◆ **Problem statement**: Change "platform label" to "platform sign" everywhere it occurs in the records below, leaving all other text untouched, and reproduce the records with the pictures omitted.

[Items listed in a dataset]
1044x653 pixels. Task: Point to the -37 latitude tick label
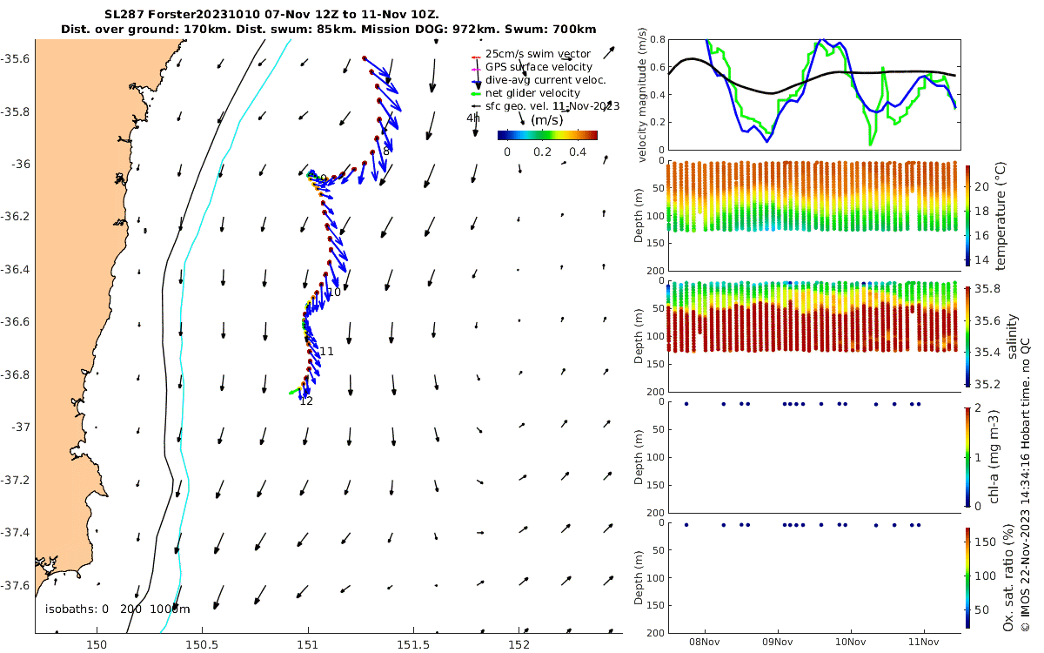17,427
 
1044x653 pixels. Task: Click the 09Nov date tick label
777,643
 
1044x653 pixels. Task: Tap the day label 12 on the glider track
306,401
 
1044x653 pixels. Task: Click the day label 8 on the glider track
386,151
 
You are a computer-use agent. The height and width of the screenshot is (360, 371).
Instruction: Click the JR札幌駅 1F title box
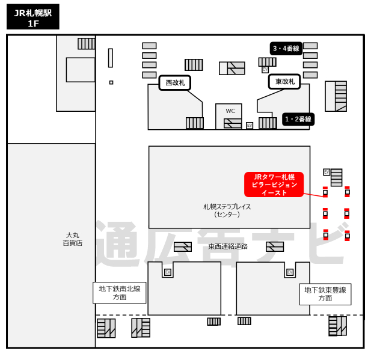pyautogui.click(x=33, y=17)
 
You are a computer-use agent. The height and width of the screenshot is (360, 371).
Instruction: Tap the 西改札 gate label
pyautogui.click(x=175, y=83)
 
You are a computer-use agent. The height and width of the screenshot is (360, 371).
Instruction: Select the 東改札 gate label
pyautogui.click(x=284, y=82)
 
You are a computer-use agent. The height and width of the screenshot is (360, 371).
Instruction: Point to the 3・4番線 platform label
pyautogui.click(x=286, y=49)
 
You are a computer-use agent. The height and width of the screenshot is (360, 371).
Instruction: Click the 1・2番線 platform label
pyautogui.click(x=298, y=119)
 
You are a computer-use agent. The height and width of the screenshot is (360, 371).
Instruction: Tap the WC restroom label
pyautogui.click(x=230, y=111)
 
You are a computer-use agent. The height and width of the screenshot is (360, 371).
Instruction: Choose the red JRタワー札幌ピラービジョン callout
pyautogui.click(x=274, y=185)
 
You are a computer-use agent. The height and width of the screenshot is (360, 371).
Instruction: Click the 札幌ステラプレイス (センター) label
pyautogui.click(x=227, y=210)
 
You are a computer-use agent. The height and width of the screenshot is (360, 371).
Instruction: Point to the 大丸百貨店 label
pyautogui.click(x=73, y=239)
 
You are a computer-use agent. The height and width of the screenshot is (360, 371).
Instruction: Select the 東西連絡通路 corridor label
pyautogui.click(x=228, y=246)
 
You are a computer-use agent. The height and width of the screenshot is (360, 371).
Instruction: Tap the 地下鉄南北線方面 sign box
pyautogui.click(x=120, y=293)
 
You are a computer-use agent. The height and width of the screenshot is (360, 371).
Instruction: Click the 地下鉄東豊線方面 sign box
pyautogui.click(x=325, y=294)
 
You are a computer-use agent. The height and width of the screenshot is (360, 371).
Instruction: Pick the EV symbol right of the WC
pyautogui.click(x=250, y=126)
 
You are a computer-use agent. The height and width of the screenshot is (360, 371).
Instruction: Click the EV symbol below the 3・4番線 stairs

◆ **Problem solution**:
1044x653 pixels. Task: Point to the -37 latitude tick label
17,427
 
1044x653 pixels. Task: Click the 09Nov date tick label
777,643
 
1044x653 pixels. Task: Tap the day label 12 on the glider track
306,401
 
1044x653 pixels. Task: Click the day label 8 on the glider track
386,151
 
You are a computer-use agent. The height and width of the screenshot is (360, 371).
Instruction: Click the JR札幌駅 1F title box
pyautogui.click(x=33, y=17)
 
You are a computer-use agent. The height and width of the screenshot is (360, 371).
Instruction: Tap the 西改札 gate label
pyautogui.click(x=175, y=83)
 
You are a computer-use agent. The height and width of the screenshot is (360, 371).
Instruction: Select the 東改札 gate label
pyautogui.click(x=284, y=82)
 
You are a computer-use agent. The height and width of the screenshot is (360, 371).
Instruction: Point to the 3・4番線 platform sign
pyautogui.click(x=286, y=49)
 
You are a computer-use agent. The height and width of the screenshot is (360, 371).
Instruction: Click the 1・2番線 platform sign
pyautogui.click(x=298, y=119)
 
You are a computer-use agent. The height and width of the screenshot is (360, 371).
Instruction: Tap the WC restroom label
pyautogui.click(x=230, y=111)
 
You are a computer-use agent. The height and width of the screenshot is (360, 371).
Instruction: Choose the red JRタワー札幌ピラービジョン callout
pyautogui.click(x=274, y=185)
 
You are a computer-use agent. The height and width of the screenshot is (360, 371).
Instruction: Click the 札幌ステラプレイス (センター) label
pyautogui.click(x=227, y=210)
 
You are a computer-use agent. The height and width of the screenshot is (360, 371).
Instruction: Point to the 大丸百貨店 label
pyautogui.click(x=73, y=239)
 
You are a computer-use agent. The height and width of the screenshot is (360, 371).
Instruction: Select the 東西連絡通路 corridor label
pyautogui.click(x=228, y=246)
 
You are a computer-use agent. The height and width of the screenshot is (360, 371).
Instruction: Tap the 地下鉄南北線方面 sign box
pyautogui.click(x=120, y=293)
 
You are a computer-use agent. The height and width of the screenshot is (360, 371).
Instruction: Click the 地下鉄東豊線方面 sign box
pyautogui.click(x=325, y=294)
 
You are a computer-use agent. The height and width of the screenshot is (360, 371).
Instruction: Pick the EV symbol right of the WC
pyautogui.click(x=250, y=126)
 
You are a computer-use agent. The height and width of the screenshot is (360, 371).
Instruction: Click the EV symbol below the 3・4番線 stairs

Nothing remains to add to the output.